Lines before the one containing "Instruction: Open the third tab in XGen panel" are not wanted; restate the rest below word for word, through the last line, but drop any pictures.

:::::

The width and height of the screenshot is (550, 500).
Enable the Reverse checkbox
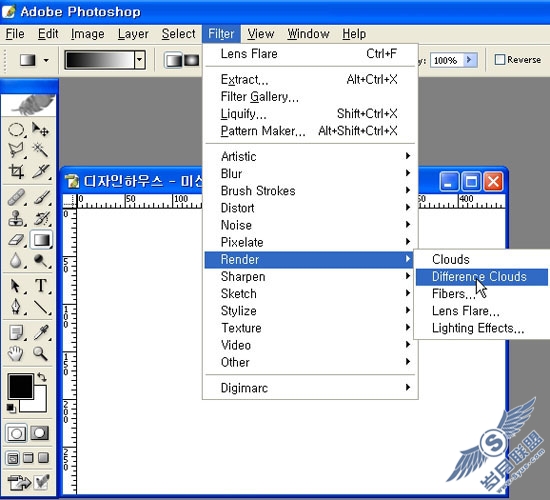pos(500,59)
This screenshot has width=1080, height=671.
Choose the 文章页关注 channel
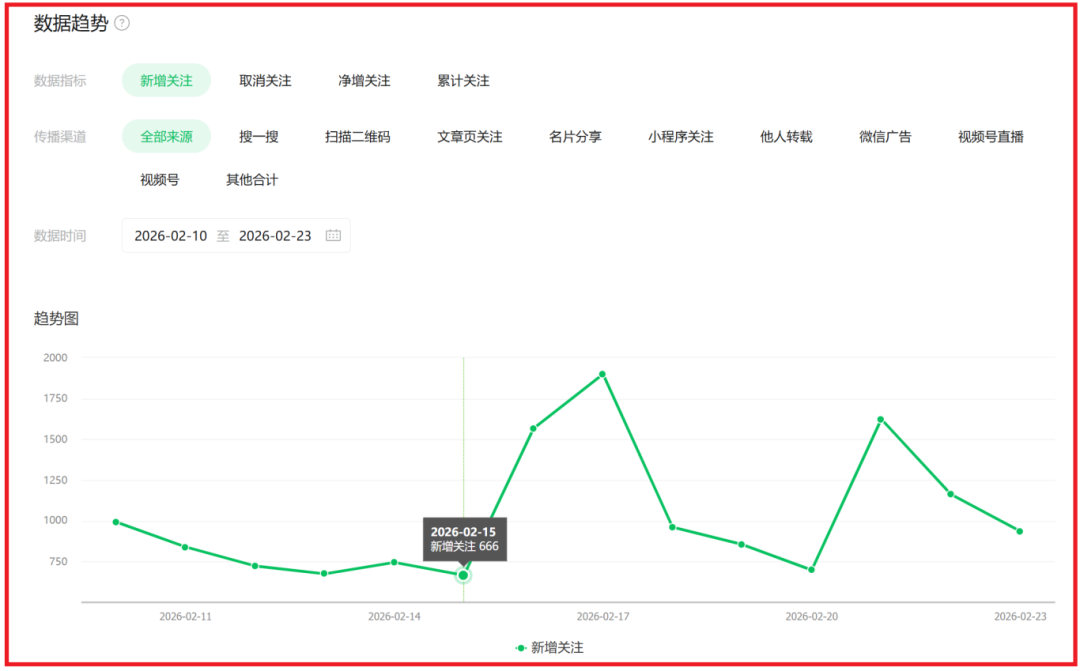click(470, 137)
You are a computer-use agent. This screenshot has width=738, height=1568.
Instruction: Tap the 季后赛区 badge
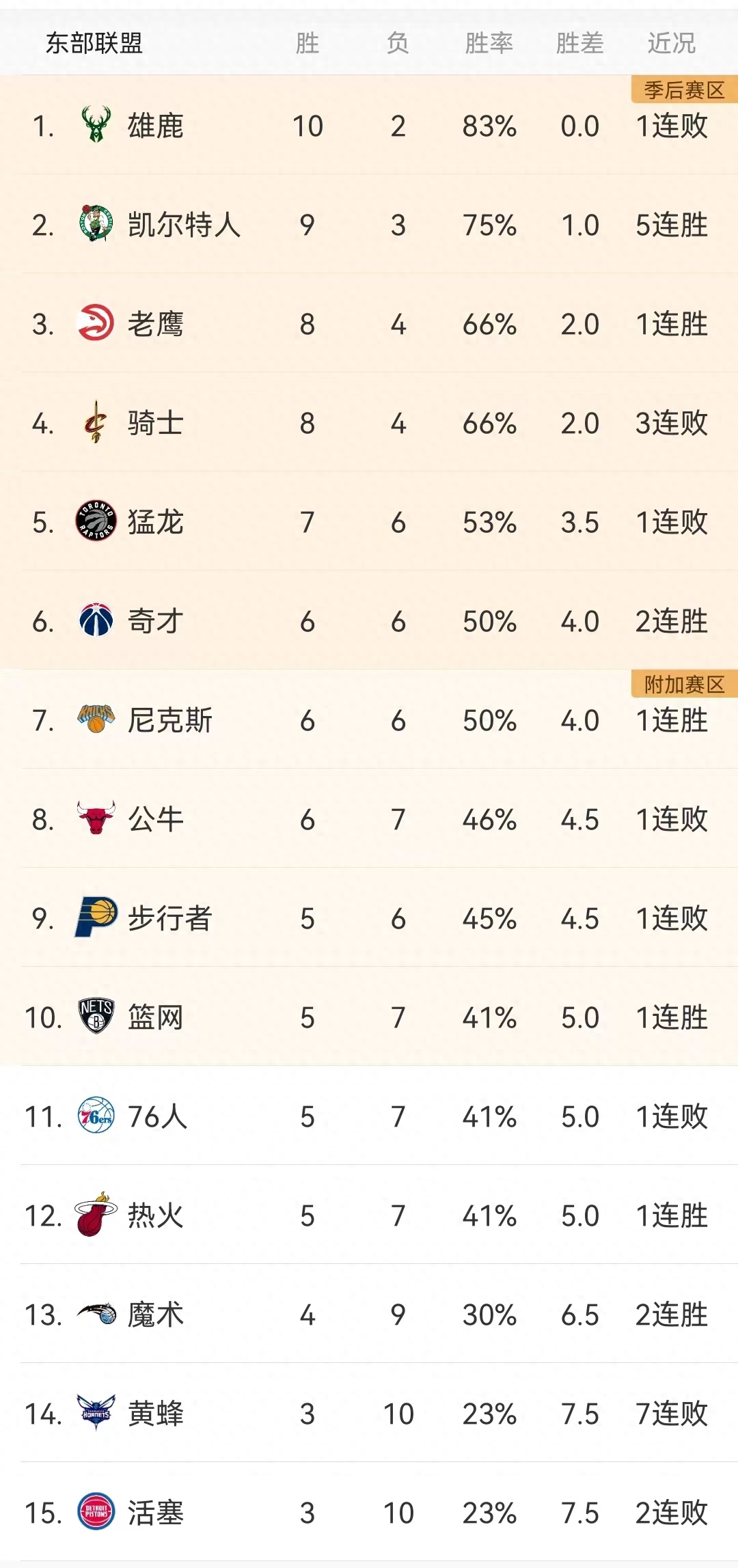[684, 90]
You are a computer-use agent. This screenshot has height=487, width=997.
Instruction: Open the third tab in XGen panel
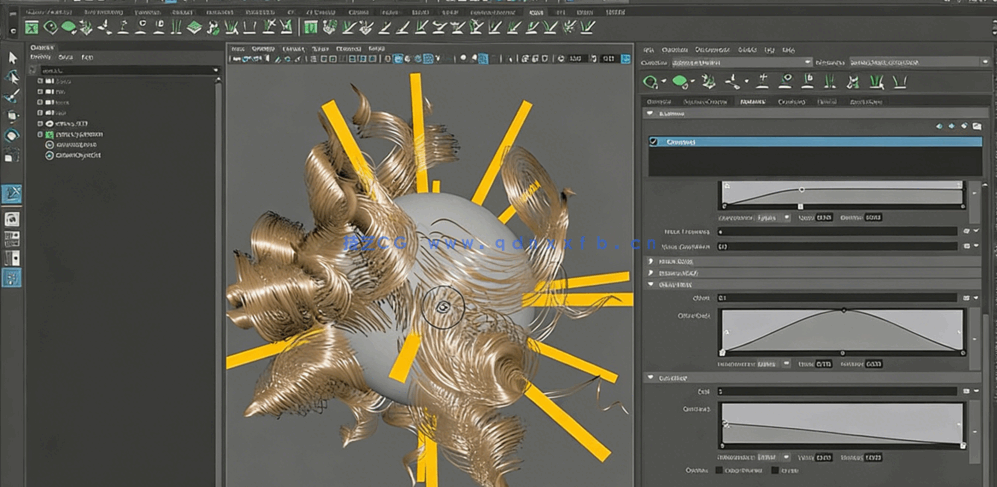pyautogui.click(x=750, y=101)
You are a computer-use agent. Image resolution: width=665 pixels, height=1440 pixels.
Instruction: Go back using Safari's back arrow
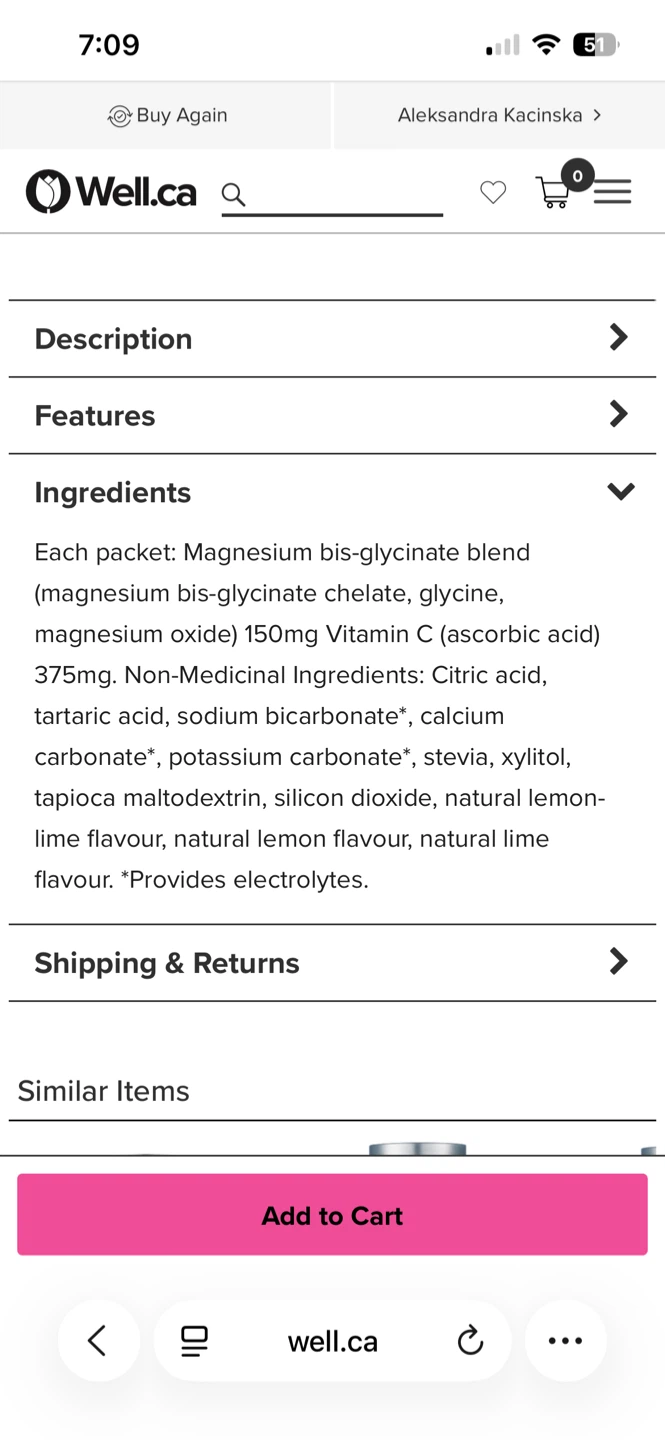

:::::

WRITTEN RESPONSE
Instruction: Open the third tab in XGen panel
pyautogui.click(x=750, y=101)
You are a computer-use agent. Image resolution: width=665 pixels, height=1440 pixels.
Instruction: Go back using Safari's back arrow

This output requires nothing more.